Paul Diel did not limited himself to the elaboration of a theory, but moreover largely developed the psychotherapeutic applications [1,9,10]. Diel refined his very efficient practice with adults over the last three decades of his life. He also elaborated adapted approaches with children and teenagers as part of his CNRS research when member of Henri Wallon’s « Laboratoire de Psychobiologie de l’Enfant » between 1945 and 1966. Diel was able to train selected students over many years, who became the second generation of Dielian therapists, and nowadays train themselves the third generation. Training activities, lectures and seminars, public conferences, are organized by a nonprofit association, founded by Diel’s closer student and legal heiress Jeanine Solotareff [6,8,11]. This association [12] is the recommended point of contact for people wishing to develop interactions with the living Dielian thought.

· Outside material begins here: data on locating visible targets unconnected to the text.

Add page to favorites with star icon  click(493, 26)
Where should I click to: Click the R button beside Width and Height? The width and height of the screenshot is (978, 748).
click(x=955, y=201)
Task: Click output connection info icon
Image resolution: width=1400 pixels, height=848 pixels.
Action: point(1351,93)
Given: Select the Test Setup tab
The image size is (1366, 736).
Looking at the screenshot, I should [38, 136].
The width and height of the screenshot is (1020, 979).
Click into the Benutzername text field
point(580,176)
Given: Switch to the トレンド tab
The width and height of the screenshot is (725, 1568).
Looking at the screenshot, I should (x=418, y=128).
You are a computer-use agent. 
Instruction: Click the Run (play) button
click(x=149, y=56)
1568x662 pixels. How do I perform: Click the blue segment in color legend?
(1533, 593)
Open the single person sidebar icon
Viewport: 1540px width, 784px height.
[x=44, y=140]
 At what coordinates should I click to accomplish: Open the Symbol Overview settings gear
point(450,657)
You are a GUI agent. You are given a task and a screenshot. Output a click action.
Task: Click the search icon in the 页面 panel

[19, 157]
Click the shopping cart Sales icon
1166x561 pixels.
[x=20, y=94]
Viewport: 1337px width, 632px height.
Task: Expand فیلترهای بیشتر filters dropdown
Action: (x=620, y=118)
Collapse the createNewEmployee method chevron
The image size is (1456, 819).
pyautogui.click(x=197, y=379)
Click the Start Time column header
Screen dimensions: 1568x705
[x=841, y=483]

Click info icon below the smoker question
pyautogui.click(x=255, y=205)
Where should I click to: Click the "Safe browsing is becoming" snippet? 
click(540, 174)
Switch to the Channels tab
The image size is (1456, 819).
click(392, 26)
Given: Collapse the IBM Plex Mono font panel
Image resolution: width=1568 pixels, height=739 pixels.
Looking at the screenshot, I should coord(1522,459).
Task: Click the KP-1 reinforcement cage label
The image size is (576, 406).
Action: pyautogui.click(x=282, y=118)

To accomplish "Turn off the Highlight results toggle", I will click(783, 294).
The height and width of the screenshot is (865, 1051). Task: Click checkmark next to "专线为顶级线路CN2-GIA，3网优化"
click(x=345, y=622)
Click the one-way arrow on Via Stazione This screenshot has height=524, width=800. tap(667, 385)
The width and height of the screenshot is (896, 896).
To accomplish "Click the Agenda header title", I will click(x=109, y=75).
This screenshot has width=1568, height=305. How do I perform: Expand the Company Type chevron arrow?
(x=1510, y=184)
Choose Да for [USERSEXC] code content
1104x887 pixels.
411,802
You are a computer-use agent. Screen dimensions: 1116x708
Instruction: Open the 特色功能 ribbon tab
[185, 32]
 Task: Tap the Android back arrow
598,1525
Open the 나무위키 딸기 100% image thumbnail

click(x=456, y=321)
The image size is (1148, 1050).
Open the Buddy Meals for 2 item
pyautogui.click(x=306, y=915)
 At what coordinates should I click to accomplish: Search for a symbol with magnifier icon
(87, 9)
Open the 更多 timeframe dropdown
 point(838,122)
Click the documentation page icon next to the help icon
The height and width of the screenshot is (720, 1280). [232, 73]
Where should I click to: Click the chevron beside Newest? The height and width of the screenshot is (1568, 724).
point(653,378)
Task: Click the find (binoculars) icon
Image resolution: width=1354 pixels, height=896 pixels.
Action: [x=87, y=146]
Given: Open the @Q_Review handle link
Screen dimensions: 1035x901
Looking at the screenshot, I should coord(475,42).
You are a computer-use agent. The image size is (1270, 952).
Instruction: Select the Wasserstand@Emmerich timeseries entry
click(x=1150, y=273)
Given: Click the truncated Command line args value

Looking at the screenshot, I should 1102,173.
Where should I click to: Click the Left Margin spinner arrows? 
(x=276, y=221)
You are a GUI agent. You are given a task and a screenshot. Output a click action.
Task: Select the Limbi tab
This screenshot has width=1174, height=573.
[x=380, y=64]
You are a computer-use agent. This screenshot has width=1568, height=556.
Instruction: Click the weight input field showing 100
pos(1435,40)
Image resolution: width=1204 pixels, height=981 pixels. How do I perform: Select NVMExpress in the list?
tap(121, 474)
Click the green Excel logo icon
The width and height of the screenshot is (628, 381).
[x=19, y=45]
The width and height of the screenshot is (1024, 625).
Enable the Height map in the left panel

Although well known in a certain sense, as shown for instance by the uninterrupted sales of his books since over fifty years, Diel’s work suffers from a striking deficit of acknowledgement in view of its major significance. One reason for this, but probably not the only one, should be found in the absence of academic affiliation in Diel’s work. A self-made scholar, Diel was only late in his life given the opportunity to become a professional scientist (through his admission to CNRS by Frédéric Joliot-Curie, under Albert Einstein’s recommendation). His primary task at that time was to complete and publish his main books, leaving little time to engage in a formal promotion of his ideas towards the university of his time. The latter, in France strongly bipolarized ideologically into materialist marxism and spiritualist judeo-christianism, was anyway very reluctant to consider his original approach. However, as new trends of thought are emerging nowadays with the momentum of evolutionary biology, and given the fact that Diel’s ideas build fundamentally an evolutionary understanding of psychic life as a biological phenomenon, we may expect at last fruitful recognitions in a near future.
To give only one example, we may refer to A. Damasio’s recent book [13], and his attempt to identify the somatic substrate of emotions, or to show that archaic neural structures devoted to the permanent evaluation of somatopsychic integrity do preside over decisional processes of vital value. In other terms, common sense would be closely connected to the individual’s ability to perceive the fulfillment of his vital needs. This neurobiological finding can be put in parallel with the superconscious function in Diel’s conception, in that the latter is an evolved form of the ability to orient the individual towards the fulfillment of his vital needs. The superconscious is evolved, and evolving, in the sense that rather to overcome vital dangers coming from the external world, it has to face the specific dangers created by the intensification of the inner world: the multiplication of exalted desires. As any psychic phenomenon, the superconscious does have a somatic and neural inscription, still to be precisely identified, but probably not too far from the systems studied by Damasio et al. [13].
We can foresee rich possibilities of cross-fertilization between neurobiology and Dielian psychology, with considerable prospects of therapeutic progress both from the medicinal and spiritual re-education standpoints. Because a unitary biogenetic understanding of psychic life, and of the conditions of its sane formation and insane deformation, will have also considerable sociological impacts, we expect that a renewed interest would not remain confined to specialized fields but would rather span across the entire intellectual life on a global scale.